Apparently, all of the solvers in our logistic regression model returned the same score of **~75.5%**. However, its validation accuracy is higher than its training score, indicating that it's underfitted. This might change if we had a bigger dataset to train and validate with, but for now, the logistic regression models don't seem to be the best choice for this job.

### Model training and validation results

We have trained and validated three models with varying accuracy. Keeping the importance of the model making the correct recommendations, we will use the best-performing model of the three: the **random forest classifier** with `max_depth = 8, n_estimators = 40, random_state=12345`, resulting in a validation accuracy of **~80%**, which is 5% above our baseline score.

## Quality check with test set & sanity check

We need to verify the quality of the model using our last set, the test set. If the model can maintain its accuracy to be higher than our 75% baseline score, we can proceed.

In [12]:
# Redefining the random forest model
forest_final = forest_best_model

# Making predictions on the test set
test_pred = forest_final.predict(test_features)

# Getting the test score
test_acc = accuracy_score(test_target, test_pred)

print('Test accuracy:', test_acc)

Test accuracy: 0.7962674961119751


Our random forest succeeded in keeping its score only with a ~1.2% decrease from the validation accuracy.

As mentioned above, the dataset is imbalanced. We have set our baseline score to 75% to ensure that the model didn't learn to classify more towards `is_ultra = 0` and that it didn't get a high accuracy score by chance. By scoring ~79.6% on the last test, we can say that our random forest model has passed the sanity check.

## Conclusion

We were given a dataset containing 3214 rows of users' plan usage data and their plans of choice. We noted several things about the dataset:
- `is_ultra = 0` (~69%) dominated the target variable, making the dataset imbalanced.
- the data are measured in different units and numerical range.
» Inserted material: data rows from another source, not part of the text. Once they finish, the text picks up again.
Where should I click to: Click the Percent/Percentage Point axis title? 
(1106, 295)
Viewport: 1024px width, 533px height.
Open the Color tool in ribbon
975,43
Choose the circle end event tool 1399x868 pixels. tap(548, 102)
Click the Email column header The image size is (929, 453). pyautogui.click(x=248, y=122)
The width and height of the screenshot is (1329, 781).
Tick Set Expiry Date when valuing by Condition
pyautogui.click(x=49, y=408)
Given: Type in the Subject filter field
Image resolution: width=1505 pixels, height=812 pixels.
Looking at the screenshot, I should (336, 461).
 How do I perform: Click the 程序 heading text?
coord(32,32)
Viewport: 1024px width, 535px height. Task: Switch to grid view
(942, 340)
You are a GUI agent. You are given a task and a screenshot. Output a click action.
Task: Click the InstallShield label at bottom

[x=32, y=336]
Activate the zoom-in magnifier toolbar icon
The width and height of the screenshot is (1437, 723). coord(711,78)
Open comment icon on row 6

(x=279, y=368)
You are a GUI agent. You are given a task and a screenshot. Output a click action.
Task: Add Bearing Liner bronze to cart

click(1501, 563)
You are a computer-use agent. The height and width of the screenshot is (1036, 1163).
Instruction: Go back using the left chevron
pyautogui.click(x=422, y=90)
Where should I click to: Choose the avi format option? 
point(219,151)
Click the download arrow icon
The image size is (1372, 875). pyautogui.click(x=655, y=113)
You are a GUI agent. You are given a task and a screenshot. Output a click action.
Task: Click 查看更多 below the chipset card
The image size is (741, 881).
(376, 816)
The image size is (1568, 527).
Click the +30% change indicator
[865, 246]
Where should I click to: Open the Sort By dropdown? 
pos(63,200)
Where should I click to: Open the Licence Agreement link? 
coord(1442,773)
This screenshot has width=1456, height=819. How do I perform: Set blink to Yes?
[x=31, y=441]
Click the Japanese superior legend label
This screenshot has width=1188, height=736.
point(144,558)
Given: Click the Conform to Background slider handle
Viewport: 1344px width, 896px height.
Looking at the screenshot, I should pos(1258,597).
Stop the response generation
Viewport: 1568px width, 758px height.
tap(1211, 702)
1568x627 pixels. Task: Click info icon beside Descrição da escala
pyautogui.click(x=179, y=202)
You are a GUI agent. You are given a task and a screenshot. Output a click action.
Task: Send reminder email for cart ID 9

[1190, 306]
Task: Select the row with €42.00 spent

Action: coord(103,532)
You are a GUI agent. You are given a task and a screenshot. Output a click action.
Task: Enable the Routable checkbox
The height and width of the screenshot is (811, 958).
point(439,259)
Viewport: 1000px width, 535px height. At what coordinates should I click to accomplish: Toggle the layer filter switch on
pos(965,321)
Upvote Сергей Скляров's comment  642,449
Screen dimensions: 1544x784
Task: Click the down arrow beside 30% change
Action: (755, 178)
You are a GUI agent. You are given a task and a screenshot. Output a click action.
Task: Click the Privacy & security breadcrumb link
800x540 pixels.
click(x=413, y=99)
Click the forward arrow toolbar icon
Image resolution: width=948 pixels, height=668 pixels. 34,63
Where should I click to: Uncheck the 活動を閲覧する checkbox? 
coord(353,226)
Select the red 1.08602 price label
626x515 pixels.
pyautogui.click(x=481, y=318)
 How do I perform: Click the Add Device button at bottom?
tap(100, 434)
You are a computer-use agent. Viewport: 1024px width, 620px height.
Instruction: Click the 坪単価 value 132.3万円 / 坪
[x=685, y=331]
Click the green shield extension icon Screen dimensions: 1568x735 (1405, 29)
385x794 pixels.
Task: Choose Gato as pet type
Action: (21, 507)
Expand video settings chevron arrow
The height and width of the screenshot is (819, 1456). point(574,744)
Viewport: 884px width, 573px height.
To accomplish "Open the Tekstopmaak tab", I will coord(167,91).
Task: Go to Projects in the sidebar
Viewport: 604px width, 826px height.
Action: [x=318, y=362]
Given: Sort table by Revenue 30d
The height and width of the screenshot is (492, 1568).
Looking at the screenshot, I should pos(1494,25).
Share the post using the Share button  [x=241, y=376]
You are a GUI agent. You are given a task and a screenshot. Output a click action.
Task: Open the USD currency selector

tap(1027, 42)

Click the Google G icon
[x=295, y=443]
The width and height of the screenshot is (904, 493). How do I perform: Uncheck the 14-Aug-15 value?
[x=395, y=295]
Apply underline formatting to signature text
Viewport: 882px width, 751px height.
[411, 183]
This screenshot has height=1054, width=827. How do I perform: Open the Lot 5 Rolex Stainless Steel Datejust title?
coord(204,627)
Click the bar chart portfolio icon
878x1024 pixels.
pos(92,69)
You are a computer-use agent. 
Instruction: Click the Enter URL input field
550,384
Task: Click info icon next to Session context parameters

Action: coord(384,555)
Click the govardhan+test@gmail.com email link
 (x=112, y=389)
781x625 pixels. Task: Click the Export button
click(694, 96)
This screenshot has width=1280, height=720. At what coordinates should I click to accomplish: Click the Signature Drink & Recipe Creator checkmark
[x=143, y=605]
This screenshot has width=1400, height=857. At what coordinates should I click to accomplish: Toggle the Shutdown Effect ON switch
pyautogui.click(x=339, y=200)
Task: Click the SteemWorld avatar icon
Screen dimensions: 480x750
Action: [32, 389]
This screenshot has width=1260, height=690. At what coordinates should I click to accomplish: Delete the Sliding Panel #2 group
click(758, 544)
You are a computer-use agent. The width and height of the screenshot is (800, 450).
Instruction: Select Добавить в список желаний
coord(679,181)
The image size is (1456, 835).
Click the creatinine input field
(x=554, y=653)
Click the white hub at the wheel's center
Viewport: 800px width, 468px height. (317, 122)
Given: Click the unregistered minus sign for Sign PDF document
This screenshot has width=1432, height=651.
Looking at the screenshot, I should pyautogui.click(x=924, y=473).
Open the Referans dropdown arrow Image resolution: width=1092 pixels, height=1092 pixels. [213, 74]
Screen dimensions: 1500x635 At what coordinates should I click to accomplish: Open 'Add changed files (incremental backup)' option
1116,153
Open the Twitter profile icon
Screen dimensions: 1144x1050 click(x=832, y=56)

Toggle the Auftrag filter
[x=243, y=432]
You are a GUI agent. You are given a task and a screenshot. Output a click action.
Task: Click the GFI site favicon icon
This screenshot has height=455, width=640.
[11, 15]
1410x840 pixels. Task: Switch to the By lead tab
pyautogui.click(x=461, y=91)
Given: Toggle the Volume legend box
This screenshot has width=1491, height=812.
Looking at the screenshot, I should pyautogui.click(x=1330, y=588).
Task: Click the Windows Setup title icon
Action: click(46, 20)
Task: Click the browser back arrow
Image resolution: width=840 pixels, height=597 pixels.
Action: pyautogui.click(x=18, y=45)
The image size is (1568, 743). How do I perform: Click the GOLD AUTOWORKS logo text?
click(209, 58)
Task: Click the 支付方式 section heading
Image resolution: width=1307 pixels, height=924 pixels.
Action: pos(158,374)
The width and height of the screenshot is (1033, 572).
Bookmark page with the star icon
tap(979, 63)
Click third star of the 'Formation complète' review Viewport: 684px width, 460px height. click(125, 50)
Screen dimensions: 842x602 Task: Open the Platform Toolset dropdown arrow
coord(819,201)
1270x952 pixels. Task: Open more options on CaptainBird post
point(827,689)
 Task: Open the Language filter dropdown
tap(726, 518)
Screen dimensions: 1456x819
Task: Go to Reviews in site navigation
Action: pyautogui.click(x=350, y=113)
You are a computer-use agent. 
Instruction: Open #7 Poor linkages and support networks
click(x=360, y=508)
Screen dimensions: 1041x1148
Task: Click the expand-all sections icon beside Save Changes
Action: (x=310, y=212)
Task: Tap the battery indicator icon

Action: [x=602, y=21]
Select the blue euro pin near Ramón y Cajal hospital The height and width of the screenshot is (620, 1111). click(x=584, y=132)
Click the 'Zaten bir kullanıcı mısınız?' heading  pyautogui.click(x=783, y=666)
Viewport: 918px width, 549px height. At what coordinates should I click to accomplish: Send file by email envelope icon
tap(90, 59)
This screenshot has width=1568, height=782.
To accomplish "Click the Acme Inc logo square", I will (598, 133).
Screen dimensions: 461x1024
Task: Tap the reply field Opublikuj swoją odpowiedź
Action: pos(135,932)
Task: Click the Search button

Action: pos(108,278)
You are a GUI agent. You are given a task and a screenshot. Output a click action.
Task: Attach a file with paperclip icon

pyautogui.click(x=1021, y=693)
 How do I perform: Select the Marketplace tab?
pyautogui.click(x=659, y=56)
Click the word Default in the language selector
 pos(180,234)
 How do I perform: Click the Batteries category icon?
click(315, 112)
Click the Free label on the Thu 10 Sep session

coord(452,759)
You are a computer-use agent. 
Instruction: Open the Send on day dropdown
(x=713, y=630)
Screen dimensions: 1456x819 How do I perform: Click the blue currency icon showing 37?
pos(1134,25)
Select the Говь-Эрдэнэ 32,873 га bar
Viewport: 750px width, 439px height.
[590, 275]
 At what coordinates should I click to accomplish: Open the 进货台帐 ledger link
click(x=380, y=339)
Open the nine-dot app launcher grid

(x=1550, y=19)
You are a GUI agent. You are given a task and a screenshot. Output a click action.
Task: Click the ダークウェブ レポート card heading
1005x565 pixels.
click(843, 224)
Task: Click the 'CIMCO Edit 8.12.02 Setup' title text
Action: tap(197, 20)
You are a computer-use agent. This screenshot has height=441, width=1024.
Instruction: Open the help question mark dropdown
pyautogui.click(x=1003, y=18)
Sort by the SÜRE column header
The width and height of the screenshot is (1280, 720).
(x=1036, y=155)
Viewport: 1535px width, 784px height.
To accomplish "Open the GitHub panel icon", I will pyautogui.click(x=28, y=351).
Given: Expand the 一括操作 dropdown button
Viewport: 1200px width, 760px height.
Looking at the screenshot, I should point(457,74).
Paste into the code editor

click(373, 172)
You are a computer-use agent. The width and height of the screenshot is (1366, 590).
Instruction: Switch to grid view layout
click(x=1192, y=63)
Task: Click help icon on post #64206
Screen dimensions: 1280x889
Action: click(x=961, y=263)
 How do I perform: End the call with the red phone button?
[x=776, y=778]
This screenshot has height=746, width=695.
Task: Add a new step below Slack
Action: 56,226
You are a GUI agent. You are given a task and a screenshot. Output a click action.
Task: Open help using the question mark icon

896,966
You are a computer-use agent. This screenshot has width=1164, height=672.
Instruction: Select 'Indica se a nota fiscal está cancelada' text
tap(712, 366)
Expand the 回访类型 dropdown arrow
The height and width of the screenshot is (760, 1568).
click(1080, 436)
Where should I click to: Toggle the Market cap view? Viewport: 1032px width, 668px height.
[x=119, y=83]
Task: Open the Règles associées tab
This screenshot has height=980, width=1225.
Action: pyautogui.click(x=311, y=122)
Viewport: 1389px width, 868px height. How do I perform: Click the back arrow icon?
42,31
The data were split into 3 parts: training (60%), validation, and test sets (20% each). Regarding the numerical values, to make the data more suitable for processing by logistic regression models, we scaled the data using sklearn's Standard Scaler. However, the performance of tree-based models were not affected by this change.

The goal was to create a machine-learning model that can classify users into the best of the two plan options, so we created 3 classification ML models with varying, manually-tuned hyperparameters and compared their training & validation performance. The performance was measured with the accuracy metric because we needed to know how likely would the model provide the correct predictions. In line with the dataset's imbalance, we set our **baseline accuracy score to 75%** to ensure that the model weren't simply making random correct guesses.

The three models, their best hyperparameters, and their respective scores were:
1. Decision tree classifier (`max_depth = 3, random_state = 12345`) <br>
Accuracy: **~78.5%** </br>
1. Random forest classifier (`max_depth = 8, n_estimators = 40, random_state = 12345`)<br>
Accuracy: **~80.8%** </br>
1. Logistic regression classifier (any solver, `random_state = 12345`)<br>
Accuracy: **~75.5%** </br>

Our random forest classifier yielded the best results and passed the testing stage with an accuracy of **~79.6%** which also made it pass the sanity check.

To conclude, the best machine-learning model for this task would be a **random forest classifier** with the following hyperparameters: `max_depth = 8, n_estimators = 40, random_state = 12345`, fitted with our training dataset.